### TEXT SHOWN:

Content starts

It's incumbent on companies like ourselves to deliver the tools for people to develop those applications, to get the platform to mainstream status. It's important that we're recognized and that Linux is making that turn, that we support the platform, and that we make a commitment to the platform.

You're going to have competitors in the application development tools area. What is going to distinguish the Borland products?

Michael: What's always separated Borland development tools, from other development tools.

Most development tools take things like compilers and debuggers and editors and wrap them up into a toolbox or IDE. What Borland is good at is taking that a step further and making application development much easier, applying Rapid Application Development (RAD) techniques to all types of development, making graphical development, user-interface development, tremendously easier. Delphi is a hallmark in that area.

And then making data base development tremendously easier in application development.

In our Windows products, we've made Internet enablement very simple. Now we're making XML, DHTML development and server side development very easy. We also have made distributed object development very simple.

It's going beyond just writing code, which is traditionally what's done in building the infrastructure, building kernels, and taking complex technologies like data base user interface and distributed object computing and making those technologies very simple in application development. That's what we see would be our advantage, why people would want to use our tools.

Do you see this as a way to make an end run around Microsoft by getting on to a neutral playing field, or is your Microsoft side business doing just fine and this is just another market area and an opportunity that's opening up?

Michael: It's definitely not a way of end running Microsoft. Our Windows tools are very successful and we're very happy with them and we're committed to the Windows platform.

Linux really changes the landscape and we need to support the Linux platform and make our tools right for the Linux platform.

How does Linux change the landscape?

Michael: The nature of the way Linux is being developed and distributed. Nothing's been done like that before.

You mean open-source?

Michael: Of course.

Are you going to open-source anything?

Michael: We recognize that we have to support developers building open-source applications. A Delphi that's for building proprietary applications is not going to be appropriate for the Linux market. So our first step is making sure that anything that we develop, in the tool space, will allow developers to build non-proprietary applications. Beyond that, open-sourcing our own technology is something that we're certainly looking at.

Content ends

### EXERCISE SET:
- 1) In the Borland interview, which product does Michael call a hallmark in making graphical and user-interface development easier?
- 2) Reproduce the stretch of the Borland interview from "Are you going" through "certainly looking at.".
- 3) Pick up the interview about Borland and Linux where it stops and write what comes next.
The material that comes next plays no part in any of this work.

### RECORDS:
Content starts

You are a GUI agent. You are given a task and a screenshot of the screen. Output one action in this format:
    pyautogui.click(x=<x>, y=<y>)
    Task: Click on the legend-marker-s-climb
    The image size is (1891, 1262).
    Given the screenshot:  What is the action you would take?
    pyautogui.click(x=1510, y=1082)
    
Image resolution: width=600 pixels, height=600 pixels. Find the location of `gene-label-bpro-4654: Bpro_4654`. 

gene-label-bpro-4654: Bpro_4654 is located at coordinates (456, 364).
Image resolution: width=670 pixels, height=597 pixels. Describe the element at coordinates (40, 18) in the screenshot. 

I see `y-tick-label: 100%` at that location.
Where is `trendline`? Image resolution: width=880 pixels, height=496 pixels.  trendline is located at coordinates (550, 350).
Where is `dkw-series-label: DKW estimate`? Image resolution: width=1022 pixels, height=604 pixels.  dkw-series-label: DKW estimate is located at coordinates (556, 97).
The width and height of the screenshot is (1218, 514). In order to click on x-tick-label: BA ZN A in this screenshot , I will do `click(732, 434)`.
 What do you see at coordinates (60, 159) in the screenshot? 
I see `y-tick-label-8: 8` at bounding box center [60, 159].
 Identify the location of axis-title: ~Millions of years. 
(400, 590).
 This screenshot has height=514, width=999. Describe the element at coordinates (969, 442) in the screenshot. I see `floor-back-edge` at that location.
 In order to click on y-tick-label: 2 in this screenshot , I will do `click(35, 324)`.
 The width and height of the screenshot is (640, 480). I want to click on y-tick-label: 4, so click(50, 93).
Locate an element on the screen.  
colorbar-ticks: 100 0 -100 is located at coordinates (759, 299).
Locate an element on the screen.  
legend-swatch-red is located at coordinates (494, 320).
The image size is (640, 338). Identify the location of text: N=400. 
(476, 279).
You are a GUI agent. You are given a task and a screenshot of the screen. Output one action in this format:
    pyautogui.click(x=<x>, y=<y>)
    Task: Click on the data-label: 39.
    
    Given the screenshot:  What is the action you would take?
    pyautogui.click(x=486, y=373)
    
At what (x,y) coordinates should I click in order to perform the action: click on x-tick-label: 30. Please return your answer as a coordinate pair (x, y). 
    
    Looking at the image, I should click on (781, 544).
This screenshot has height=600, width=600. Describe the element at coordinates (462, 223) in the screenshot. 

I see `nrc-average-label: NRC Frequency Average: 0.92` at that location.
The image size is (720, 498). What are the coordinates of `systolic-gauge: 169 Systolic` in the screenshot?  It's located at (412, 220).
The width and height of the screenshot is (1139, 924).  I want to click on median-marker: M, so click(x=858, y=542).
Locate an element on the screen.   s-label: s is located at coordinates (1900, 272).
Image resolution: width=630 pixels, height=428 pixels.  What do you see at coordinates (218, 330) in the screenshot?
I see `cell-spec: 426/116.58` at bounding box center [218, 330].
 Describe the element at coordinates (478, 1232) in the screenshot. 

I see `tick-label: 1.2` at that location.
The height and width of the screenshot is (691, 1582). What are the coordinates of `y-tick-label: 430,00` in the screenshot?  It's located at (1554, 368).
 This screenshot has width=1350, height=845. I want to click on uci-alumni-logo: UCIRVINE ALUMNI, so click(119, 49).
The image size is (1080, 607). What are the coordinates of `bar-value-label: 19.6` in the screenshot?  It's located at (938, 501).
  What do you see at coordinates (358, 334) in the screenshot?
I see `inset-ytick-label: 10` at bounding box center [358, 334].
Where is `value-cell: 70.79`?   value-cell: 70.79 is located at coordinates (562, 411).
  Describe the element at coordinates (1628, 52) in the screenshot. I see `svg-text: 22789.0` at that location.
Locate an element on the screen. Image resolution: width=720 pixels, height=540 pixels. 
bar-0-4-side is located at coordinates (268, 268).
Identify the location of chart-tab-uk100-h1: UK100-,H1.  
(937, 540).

Content ends

### RESPONSES TO THE TASKS:
- 1) Delphi.

- 2)
Are you going to open-source anything?

Michael: We recognize that we have to support developers building open-source applications. A Delphi that's for building proprietary applications is not going to be appropriate for the Linux market. So our first step is making sure that anything that we develop, in the tool space, will allow developers to build non-proprietary applications. Beyond that, open-sourcing our own technology is something that we're certainly looking at.

- 3)
Coming from a commercial perspective, a long history of commercial development, and proprietary development and moving into an open-source space, we have to approach it cautiously and make sure that we do this in a way that we can:

1. help the open-source community; there's no point in doing open-source things that don't help the open-source movement, and

2. will help us grow our user base and make money.

We're definitely open to it, but we're not making any announcements right now that we're going to open-source this technology or that technology.

Have you given any thought to doing your own Linux distribution like Corel is doing?

Michael: Our core competencies are in development tools and middleware and data bases. We're going to continue to build on our core competencies right now.

Corel's core competencies are in application software, for example, word processors -- in fact, they own some of the products that Borland once sold.

Michael: Correct. Exactly.

But in order to support the applications that they're committed to, they felt it would be to their advantage to actually do their own distribution. It would be a little more friendly to the customer base that they're trying to reach.

Michael: Right.

But you have no thoughts...?

Michael: It sounds like a good product that they're trying to build. But we're going to focus on tools and middleware.

Are you going to support all the distros out there?

Michael: Absolutely. So if Corel Linux becomes a huge success, then we need to support Corel.

Thanks very much for taking the time to talk to Linux Today.